TEKS LATIHAN:
····················

Apapun juga, ukirlah rasa syukur dalam dadamu pada menit-menit pertama ini.
Syukur karena masa kritis sudah berlalu bagi kalian dan syukur karena Dia telah Menghadiahkanmu amanah baru ini. Bangga karena engkau telah diberi kepercayaan olehNya. Tutuplah syukurmu dengan doa harapan untuk masa depan kalian.
Bersyukurah niscaya Tuhan Akan Menambahkan NikmatNya padamu.
Hari-hari berikut tetap penting baginya. Senyum pertamanya, sakit pertamanya, ocehan pertamanya, makanan pertamanya, jatuh pertamanya, langkah pertamanya, semua yang pertama baginya. Baik dan buruk, senang dan susah.
Tahukah dikau bunda bahwa semua pengalamannya akan ia rujuk padamu? Apakah engkau senang jika ia mengigitmu (ketika menyusuinya). Ia akan menatapmu untuk mencari tau apa reaksimu. Apakah engkau senang jika ia mempermainkan kucing? Ia akan menunggu reaksimu. Apa pendapatmu jika ia naik tangga? Engkaulah rujukan pertamanya….dan bagimana engkau menterjemahkan padanya dunia ini. Apakah dunia ini tempat penuh optimisme, atau keluh kesah? Apakah dunia ini berbahaya atau penuh tantangan?
Ia akan mencarimu ketika ia jatuh dan luka. Tangisannya keras sekali demi menarik perhatianmu segera. Dan ketika engkau akhirnya datang juga menghibur dirinya dan mengobati lukanya, ia akan senantiasa mengingat bagaimana reaksimu melihat penderitaannya. Apakah engkau menyalahkan, atau berempati?
Bunda, semua itu menjadi rujukan baginya untuk bersikap terhadap dunia dan segala isinya.

Engkaulah guru pertamanya in a true sense!
Mungkin engkau tidak sadar seberapa besar peranmu bagi kepribadiannya. Karena engkau sibuk mencuci, menyetrika, memasak….dan seribu satu pekerjaan rumah lainnya. Maka kau sikapi anakmu dengan seadanya. Jika sempat kau tanggapi dengan senyum optimis, jika tidak maka kau malah bentak dia ketika bermain dengan piring yang sedang kau cuci. betapa beratnya untuk selalu sadar peran, disaat tugas menumpuk, badan penat, kepala berat, sejuta lagi alasan.

····················

CATATAN YANG DISEDIAKAN:
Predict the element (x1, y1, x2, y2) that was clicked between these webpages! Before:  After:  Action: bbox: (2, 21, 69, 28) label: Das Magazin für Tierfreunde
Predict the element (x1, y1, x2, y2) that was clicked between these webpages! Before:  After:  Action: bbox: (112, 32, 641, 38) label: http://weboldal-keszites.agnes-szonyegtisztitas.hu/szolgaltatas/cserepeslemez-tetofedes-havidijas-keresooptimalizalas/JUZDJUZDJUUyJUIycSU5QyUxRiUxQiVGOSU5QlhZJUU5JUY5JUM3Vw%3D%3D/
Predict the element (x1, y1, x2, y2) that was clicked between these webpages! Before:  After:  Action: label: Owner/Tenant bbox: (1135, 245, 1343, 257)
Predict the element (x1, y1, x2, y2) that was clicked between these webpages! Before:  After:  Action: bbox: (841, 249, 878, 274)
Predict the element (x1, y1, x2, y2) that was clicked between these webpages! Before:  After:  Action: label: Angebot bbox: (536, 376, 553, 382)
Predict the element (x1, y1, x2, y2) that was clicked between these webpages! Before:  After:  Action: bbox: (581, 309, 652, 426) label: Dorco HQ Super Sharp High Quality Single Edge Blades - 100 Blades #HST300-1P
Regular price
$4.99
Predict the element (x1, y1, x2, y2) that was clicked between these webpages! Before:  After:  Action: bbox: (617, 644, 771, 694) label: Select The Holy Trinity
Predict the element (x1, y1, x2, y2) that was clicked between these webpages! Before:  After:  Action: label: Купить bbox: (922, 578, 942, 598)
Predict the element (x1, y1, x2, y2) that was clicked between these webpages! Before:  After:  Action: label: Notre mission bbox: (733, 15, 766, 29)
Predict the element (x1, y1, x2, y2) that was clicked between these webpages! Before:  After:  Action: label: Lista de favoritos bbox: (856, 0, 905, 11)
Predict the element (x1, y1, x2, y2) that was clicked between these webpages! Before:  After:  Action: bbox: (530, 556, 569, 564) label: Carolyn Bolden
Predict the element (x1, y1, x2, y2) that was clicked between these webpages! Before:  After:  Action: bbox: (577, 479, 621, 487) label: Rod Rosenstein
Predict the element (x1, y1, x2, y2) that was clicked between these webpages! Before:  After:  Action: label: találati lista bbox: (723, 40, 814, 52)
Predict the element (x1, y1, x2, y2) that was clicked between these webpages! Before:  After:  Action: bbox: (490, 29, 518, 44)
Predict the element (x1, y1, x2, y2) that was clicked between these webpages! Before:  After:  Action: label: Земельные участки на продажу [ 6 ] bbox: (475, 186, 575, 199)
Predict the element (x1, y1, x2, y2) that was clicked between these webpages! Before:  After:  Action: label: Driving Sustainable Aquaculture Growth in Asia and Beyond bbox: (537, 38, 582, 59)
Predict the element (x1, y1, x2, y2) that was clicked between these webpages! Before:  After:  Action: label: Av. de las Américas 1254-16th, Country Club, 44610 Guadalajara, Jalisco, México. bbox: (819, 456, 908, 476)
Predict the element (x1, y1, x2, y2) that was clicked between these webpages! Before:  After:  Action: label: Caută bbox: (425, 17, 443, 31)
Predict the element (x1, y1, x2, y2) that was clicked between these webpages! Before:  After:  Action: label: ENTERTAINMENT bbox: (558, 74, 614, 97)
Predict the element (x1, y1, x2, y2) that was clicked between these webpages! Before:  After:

····················

KEGIATAN A: Salinlah bagian teks tentang peran ibu, mulai dari "Apapun juga, ukirlah" terus sampai "masa depan kalian.".
KEGIATAN B: Tuliskan bagian berikutnya dari teks tentang peran ibu, dimulai sesudah kalimat terakhir yang tercantum.
Catatan yang disediakan tidak berkaitan dengan teks tentang peran ibu.

JAWABAN TERTULIS A:
Apapun juga, ukirlah rasa syukur dalam dadamu pada menit-menit pertama ini.
Syukur karena masa kritis sudah berlalu bagi kalian dan syukur karena Dia telah Menghadiahkanmu amanah baru ini. Bangga karena engkau telah diberi kepercayaan olehNya. Tutuplah syukurmu dengan doa harapan untuk masa depan kalian.

JAWABAN TERTULIS B:
Bunda, itu sebabnya kita perlu selalu bertaubat sebab terlalu banyak saat kita tidak memenuhi panggilan tugas dengan semestinya. Tugas seorang ibu, pendidik generasi yang akan datang, tugas yang harus dijalankan 24 jam sehari, 7 hari seminggu. Tanpa cuti.

Bagaimana pula kau tanggapi protesnya ketika kau akan meninggalkan dia? Kantor sudah menunggu, boss bukan orang yang murah hati, sementara si kecil rewel “tanpa alasan”.
Benarkah jika ia tidak sakit maka ia tak boleh protes ketika kau akan pergi? Apakah itu “tanpa alasan”? Ia punya sejuta alasan untuk memintamu tetap mendampinginya…Kita punya seribu alasan untuk boleh meninggalkannya. Kita memang harus punya alasan yang TEPAT untuk meninggalkan balita kita.
Ketika kau pergi, dengan siapakah ia kau titipkan? Baby sitter? Nenek –kakek? Bibi atau tempat penitipan anak?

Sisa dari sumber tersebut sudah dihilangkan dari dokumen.